When he got to the library, he paused. The quiet there had always soothed him—the soft scratch of a quill, the distant rumble of carriage wheels, the low crackle of the fire—but now he felt like the room was holding its breath.

Beatrice had once favored the plush armchair by the window. She used to sit in it, with Eliza’s blanket draped over her knees, reading or mending, the slightest crease of concentration forming between her eyebrows.

He had grown used to looking up from his correspondence and finding her there. Now, she sat at the writing desk, with nary an emotion on her face.

When he entered, she folded her journal with calm, practiced hands.

“Duchess.”

She didn’t look up immediately. But when she did, her expression was smooth, composed, impenetrable. “Duke.”

She stood up, smoothing her skirts with a gesture too controlled to be casual.

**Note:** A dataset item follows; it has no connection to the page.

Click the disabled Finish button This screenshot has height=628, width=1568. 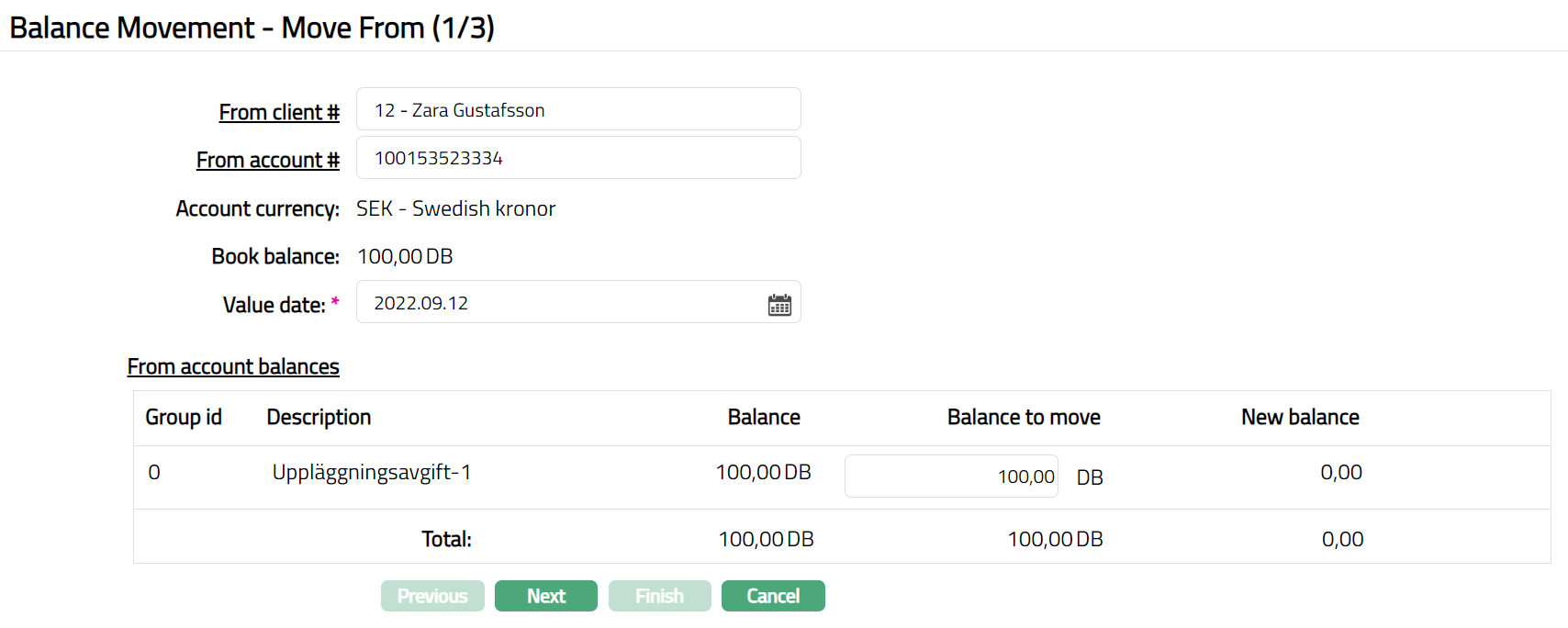(x=659, y=596)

Before the christening, Beatrice used to glance up when he entered any room with a little tilt of her head, a soft hum of greeting that wasn’t quite a smile but felt like one.

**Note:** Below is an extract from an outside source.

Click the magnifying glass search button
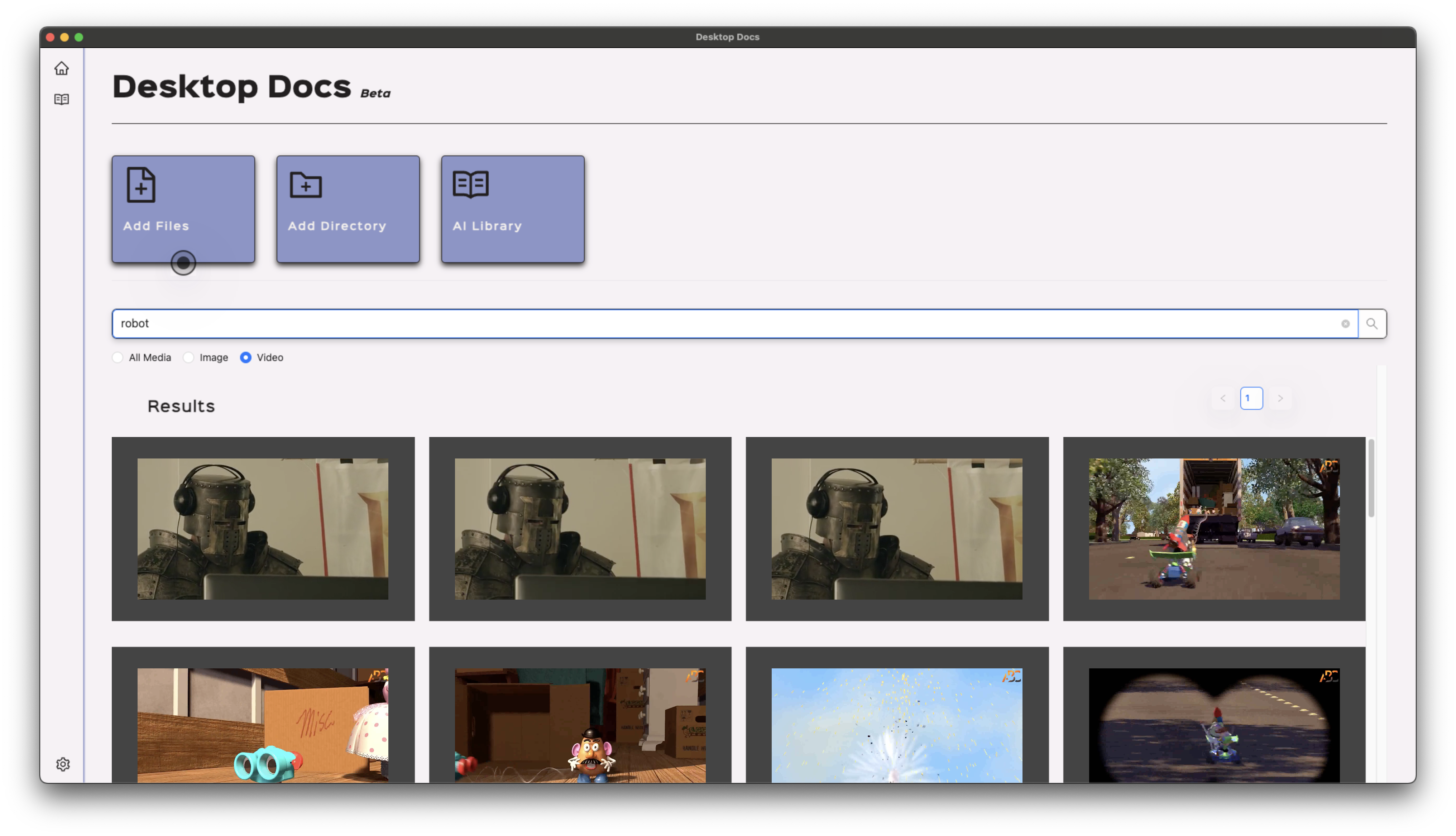1456x836 pixels. (1371, 324)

Now, she kept her gaze ahead and blank, replying in a polite tone as if warmth were a luxury they could no longer afford.

“I did not mean to interrupt,” he said.

“You didn’t,” she assured, but she was already moving toward the door. “I just finished.”

She passed him on her way out with a gentle tilt of her head, nothing more.

Her perfume lingered half a second. He didn’t dare breathe it in.

Edward remained exactly where she had left him, staring at the space she had crossed, acutely aware that he had not asked her how she was, nor she him.

Several hours after, Edward was completely engrossed in reading when a footman entered quietly. “Your Grace? A note was left for you.”

Edward’s pulse quickened. The handwriting was unmistakably hers—elegant, spare, slightly slanted as though she wrote in thought more than haste.